I get my kids every other Thanksgiving and Christmas day. 

Thanksgiving was okay. My kids were with their mother 11/26-11/30. They go to my ex's mother's house. I tried several times to call or text my kids and got no response from them. I will see them tonight, so I hope I can sort out what happened. Most likely, my oldest had no signal-typical for her phone. My son usually does not respond to calls/text. My youngest daughter probably forgot her phone. 

I called my mom and my sister (they are in either another state or several hours drive away). It's been several years since my mom, brother and his family, and my sister and her family has shared Thanksgiving. I think it's up to me to make it happen next year. :scratchhead:

I was blessed by being invited by a friend from church to go to his parent's house. So, I was not alone at least.


----------



## PBear (Nov 16, 2010)

How old are your kids? Why do they have cell phones if they just ignore/forget them?

C


----------



## Dino99 (Jan 14, 2011)

It is kinda hurtful when the kids dont even respond to a text. I have 3 teenagers and I texted them Thanksgiving day..wishing them a great day and to tell them that I love them. All 3 have phones, all 3 are constantly on their phones, and I got a response from one of them! It hurts!! Like alot! This was the first thanksgiving that I have ever been away from them...I too have no family in this state or nearby and went to a neighbors house. It's hard, it cant get much worse, hopefully next Thanksgiving will be much better. You are not alone..


----------



## Mrlonelyhearts (Apr 12, 2012)

PBear said:


> How old are your kids? Why do they have cell phones if they just ignore/forget them?
> 
> C


D13, S10, and D7. The two younger ones have phones as paid for by their mother. There was something a while back where their mother was trying to put some "family app" on my phone and the older daughter's phone. I think the ex was trying to GPS our locations. I refused that, but have no control over what she bought the youngest ones. The older one is a phone that used to be the mother's phone. D13 inherited that phone from their mother. I had the contract and kept paying for it. That way, I have access to call my kids without having to call the ex.


----------



## Mrlonelyhearts (Apr 12, 2012)

Dino99 said:


> It is kinda hurtful when the kids dont even respond to a text. I have 3 teenagers and I texted them Thanksgiving day..wishing them a great day and to tell them that I love them. All 3 have phones, all 3 are constantly on their phones, and I got a response from one of them! It hurts!! Like alot! This was the first thanksgiving that I have ever been away from them...I too have no family in this state or nearby and went to a neighbors house. It's hard, it cant get much worse, hopefully next Thanksgiving will be much better. You are not alone..

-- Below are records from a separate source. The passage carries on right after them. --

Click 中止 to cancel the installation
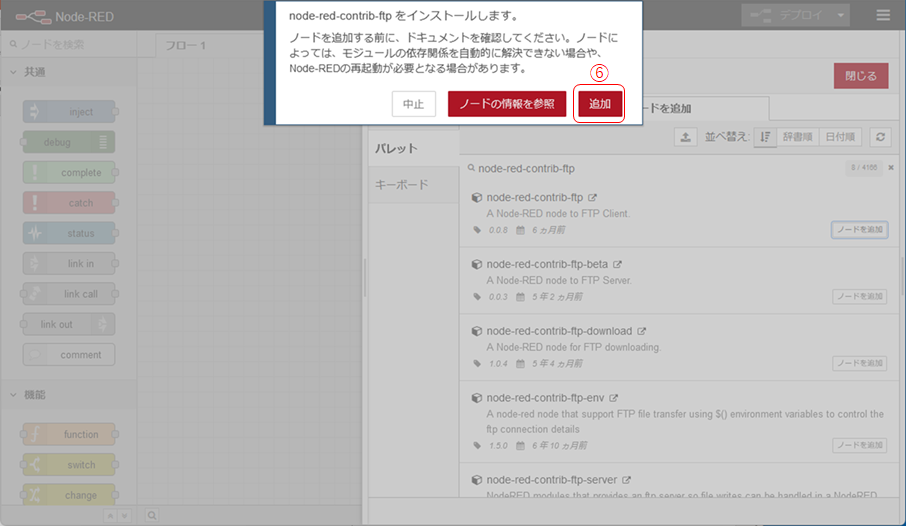Screen dimensions: 906x526 (x=413, y=104)
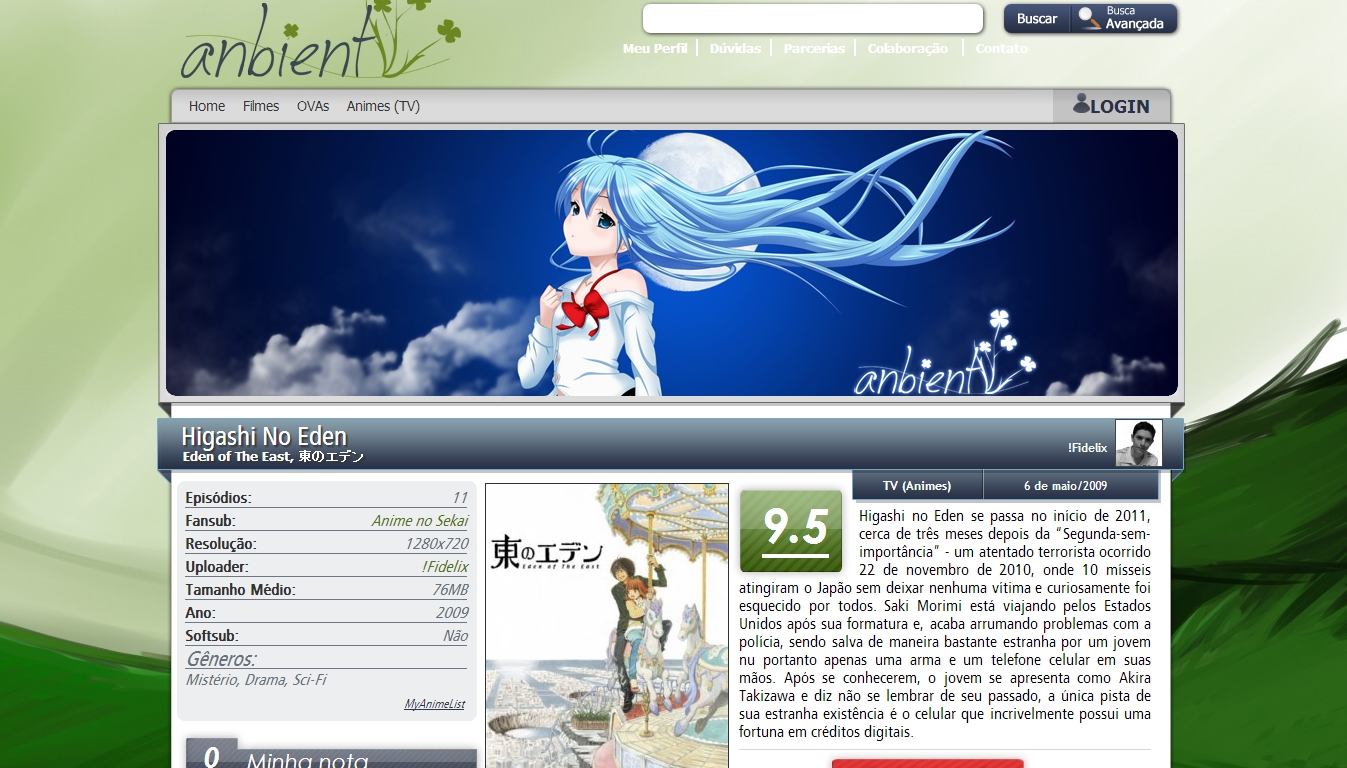Viewport: 1347px width, 768px height.
Task: Go to the OVAs section
Action: (313, 106)
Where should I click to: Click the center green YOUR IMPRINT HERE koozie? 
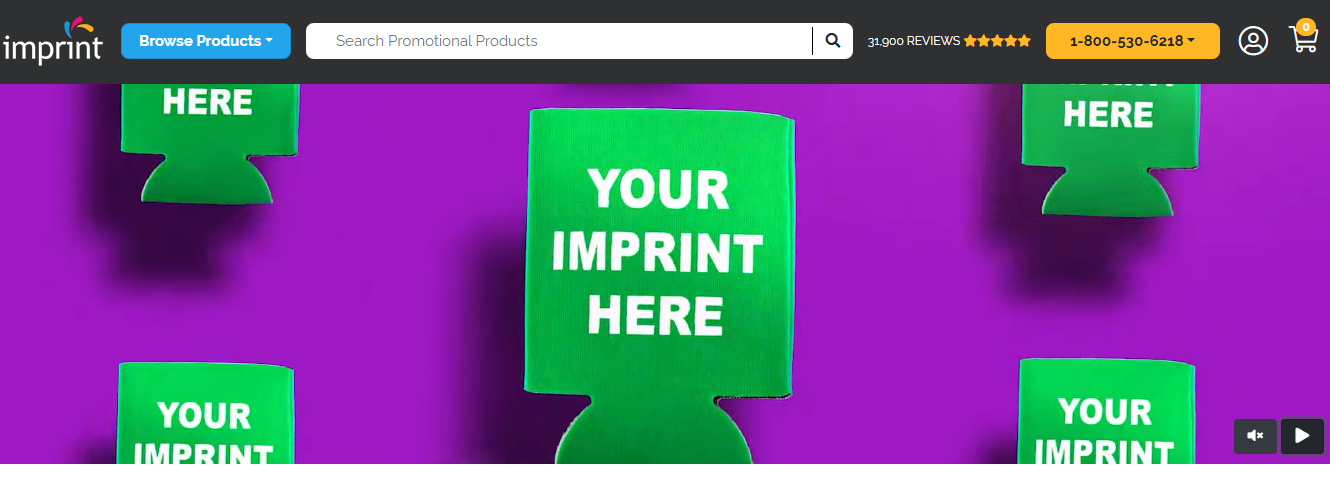pos(658,285)
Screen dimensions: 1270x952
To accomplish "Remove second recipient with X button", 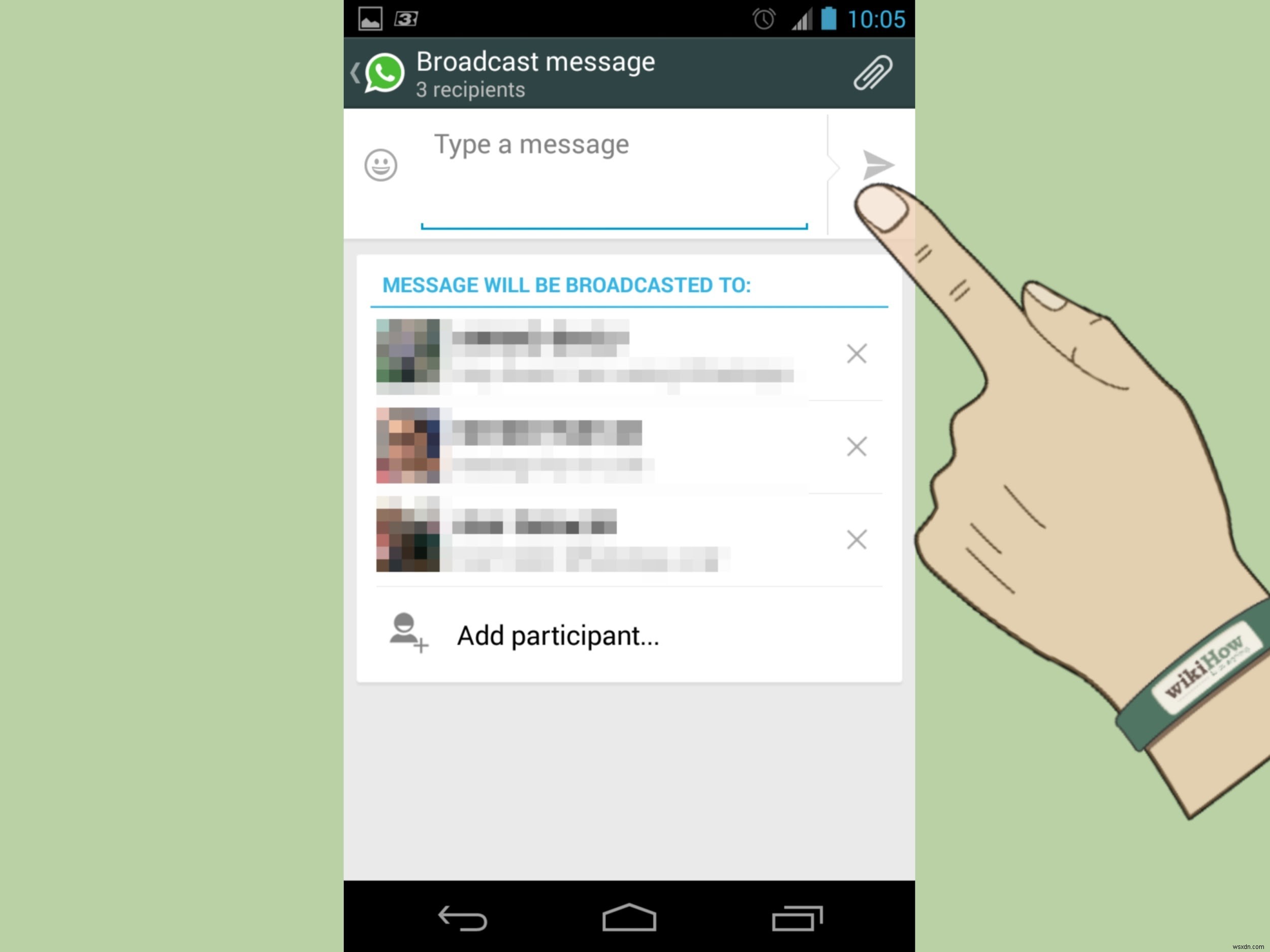I will [x=856, y=446].
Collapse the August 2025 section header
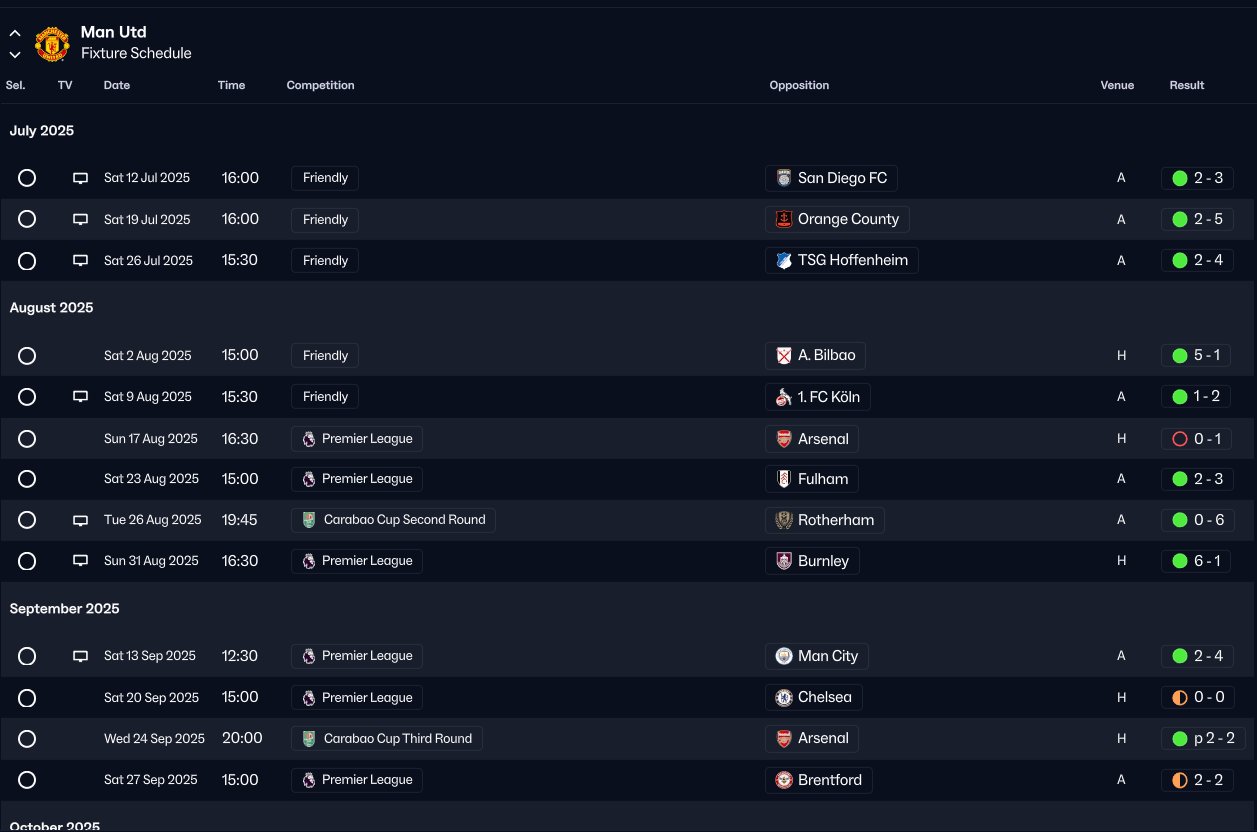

Thanks Dino. That's why I come here is so I know I'm not alone in this. I relate very well to the same experiences.


----------



## Freak On a Leash (Feb 19, 2010)

My 16 year old son rarely answers his phone or texts me back. It's just the way he is. I know he loves me. Teenage kids, especially boys, are just like that. 

My 19 year old daughter and I text each other every day. Go figure. 

It's got to be rough when you don't have your kids on a holiday. My daughter and my ex husband don't talk to each other at all so she stays with me on holidays. My son alternates the holidays. I figure one day I will be alone so I'll plan to go away or just enjoy some alone time. That's life as a divorcee.

Maybe you need to get out more? A lot of the divorced Meetup groups have gatherings for divorcees who are without family. Me ex husband, who is an alcoholic, went to an AA gathering on Thanksgiving when the kids were with me. My son is spending Christmas with him, Christmas Eve with me.


----------